─── TASK DATA ───
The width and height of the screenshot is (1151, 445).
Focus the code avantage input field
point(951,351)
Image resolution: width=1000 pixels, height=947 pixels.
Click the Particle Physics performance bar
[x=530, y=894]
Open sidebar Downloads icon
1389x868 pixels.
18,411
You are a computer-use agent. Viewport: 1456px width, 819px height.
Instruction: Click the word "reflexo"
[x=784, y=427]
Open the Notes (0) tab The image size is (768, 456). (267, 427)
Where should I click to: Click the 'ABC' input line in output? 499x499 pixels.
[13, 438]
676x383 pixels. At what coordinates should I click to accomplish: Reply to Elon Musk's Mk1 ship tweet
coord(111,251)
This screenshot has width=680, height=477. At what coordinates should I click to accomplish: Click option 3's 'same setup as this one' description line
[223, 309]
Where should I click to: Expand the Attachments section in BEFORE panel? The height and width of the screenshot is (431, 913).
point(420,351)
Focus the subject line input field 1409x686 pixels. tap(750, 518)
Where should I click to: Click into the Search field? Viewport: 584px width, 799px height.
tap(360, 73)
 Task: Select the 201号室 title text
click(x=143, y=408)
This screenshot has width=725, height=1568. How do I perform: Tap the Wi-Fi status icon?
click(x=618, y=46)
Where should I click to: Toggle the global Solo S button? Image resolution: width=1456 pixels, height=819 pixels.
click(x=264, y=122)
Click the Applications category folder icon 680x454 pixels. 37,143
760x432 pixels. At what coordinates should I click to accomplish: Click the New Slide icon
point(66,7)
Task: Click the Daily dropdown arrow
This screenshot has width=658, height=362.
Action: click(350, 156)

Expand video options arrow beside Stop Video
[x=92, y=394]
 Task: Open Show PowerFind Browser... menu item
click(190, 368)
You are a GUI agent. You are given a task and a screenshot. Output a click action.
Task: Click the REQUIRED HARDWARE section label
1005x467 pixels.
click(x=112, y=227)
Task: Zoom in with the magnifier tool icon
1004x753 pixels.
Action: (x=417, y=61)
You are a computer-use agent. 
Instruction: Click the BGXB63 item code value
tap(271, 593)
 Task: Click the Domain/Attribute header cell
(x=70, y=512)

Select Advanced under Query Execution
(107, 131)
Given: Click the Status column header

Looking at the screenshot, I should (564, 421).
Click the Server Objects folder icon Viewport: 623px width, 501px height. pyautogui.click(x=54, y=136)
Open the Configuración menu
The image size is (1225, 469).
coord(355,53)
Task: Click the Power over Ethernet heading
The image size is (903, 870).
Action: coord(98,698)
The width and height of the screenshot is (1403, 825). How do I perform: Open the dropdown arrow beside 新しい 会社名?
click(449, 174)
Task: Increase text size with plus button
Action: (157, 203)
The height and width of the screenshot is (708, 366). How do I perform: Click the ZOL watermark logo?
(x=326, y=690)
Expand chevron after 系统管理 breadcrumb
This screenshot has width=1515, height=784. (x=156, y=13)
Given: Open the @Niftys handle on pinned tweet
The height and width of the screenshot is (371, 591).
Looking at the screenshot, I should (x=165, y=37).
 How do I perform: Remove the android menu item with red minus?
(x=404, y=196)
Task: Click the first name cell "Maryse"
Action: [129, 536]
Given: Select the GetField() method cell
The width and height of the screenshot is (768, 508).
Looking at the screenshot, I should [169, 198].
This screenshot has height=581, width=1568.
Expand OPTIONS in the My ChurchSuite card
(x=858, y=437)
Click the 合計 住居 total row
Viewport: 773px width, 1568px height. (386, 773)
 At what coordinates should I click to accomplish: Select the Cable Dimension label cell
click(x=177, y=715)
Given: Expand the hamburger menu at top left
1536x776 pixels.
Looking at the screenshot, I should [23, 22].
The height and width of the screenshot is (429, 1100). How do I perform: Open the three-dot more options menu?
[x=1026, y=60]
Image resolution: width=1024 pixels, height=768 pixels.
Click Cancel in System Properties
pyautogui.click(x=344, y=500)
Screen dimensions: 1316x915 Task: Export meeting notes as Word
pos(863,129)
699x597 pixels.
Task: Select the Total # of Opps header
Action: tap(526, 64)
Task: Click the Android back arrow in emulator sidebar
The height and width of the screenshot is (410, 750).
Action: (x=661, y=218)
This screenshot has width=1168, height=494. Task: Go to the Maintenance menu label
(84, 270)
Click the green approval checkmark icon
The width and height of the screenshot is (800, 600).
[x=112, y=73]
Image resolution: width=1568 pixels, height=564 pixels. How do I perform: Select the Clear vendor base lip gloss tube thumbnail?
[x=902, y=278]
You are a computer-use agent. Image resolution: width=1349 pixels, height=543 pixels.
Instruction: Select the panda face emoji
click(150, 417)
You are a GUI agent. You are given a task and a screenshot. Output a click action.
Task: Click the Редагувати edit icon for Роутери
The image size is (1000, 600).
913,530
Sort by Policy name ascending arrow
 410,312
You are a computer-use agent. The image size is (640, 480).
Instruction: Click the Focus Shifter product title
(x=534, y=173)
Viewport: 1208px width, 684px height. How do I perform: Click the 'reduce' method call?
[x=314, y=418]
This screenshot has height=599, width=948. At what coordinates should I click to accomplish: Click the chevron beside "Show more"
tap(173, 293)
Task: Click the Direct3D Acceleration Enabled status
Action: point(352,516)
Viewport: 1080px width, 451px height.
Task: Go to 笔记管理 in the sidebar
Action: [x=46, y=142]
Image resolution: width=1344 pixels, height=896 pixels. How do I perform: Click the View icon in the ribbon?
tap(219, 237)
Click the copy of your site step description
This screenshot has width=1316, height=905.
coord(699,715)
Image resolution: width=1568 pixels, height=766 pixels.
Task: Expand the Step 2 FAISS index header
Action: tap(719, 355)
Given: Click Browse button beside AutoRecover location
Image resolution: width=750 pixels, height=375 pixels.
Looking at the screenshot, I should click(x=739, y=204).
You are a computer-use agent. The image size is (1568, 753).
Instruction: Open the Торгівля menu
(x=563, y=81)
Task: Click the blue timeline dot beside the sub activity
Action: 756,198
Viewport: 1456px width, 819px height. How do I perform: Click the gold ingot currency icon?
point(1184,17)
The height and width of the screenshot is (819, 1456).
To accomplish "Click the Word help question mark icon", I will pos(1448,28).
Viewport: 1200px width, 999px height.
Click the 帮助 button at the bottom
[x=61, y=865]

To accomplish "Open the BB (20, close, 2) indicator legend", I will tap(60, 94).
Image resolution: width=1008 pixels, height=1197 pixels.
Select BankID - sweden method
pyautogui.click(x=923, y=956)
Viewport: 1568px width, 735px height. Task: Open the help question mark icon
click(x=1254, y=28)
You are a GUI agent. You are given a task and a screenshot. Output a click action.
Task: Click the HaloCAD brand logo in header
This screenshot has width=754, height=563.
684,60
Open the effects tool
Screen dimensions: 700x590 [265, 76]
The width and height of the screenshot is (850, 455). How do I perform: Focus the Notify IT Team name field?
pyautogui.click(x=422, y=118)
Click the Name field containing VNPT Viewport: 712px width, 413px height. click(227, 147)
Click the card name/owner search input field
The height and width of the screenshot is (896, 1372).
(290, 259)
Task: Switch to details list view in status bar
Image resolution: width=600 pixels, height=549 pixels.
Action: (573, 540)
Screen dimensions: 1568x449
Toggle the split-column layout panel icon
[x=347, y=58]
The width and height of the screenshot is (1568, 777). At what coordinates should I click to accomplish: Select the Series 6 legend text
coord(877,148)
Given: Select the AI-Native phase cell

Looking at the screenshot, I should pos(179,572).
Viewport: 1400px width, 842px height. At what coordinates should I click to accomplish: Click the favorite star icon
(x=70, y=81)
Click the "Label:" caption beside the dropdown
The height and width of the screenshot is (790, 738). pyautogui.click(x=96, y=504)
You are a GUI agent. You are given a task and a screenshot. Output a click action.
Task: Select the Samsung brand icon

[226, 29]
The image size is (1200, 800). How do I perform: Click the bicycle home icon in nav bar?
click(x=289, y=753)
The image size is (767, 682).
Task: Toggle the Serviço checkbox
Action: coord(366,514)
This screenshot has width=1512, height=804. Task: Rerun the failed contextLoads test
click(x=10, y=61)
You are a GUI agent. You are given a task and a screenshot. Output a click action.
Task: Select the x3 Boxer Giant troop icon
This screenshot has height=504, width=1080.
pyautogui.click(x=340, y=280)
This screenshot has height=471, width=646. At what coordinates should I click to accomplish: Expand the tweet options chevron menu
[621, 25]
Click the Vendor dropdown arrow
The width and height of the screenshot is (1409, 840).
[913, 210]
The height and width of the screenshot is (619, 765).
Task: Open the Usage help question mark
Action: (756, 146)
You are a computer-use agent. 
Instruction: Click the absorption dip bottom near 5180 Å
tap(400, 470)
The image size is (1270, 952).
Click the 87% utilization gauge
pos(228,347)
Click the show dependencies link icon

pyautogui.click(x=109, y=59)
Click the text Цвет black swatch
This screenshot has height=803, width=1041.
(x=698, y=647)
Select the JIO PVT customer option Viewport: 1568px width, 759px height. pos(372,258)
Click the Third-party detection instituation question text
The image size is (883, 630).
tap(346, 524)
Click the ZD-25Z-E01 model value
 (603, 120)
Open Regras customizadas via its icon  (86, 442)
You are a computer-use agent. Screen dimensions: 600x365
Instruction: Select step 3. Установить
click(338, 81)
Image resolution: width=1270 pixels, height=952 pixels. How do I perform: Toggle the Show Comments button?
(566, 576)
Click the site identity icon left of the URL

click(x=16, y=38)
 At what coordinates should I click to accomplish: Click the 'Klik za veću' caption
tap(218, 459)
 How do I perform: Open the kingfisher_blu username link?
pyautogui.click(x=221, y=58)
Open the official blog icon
───
■ TASK: Pull out every line in the records above that contains the string "header", copying each one in full.

■ RESULT:
 Task: Click the Domain/Attribute header cell
Given: Click the Status column header
Task: Select the Total # of Opps header
Task: Expand the Step 2 FAISS index header
Task: Click the HaloCAD brand logo in header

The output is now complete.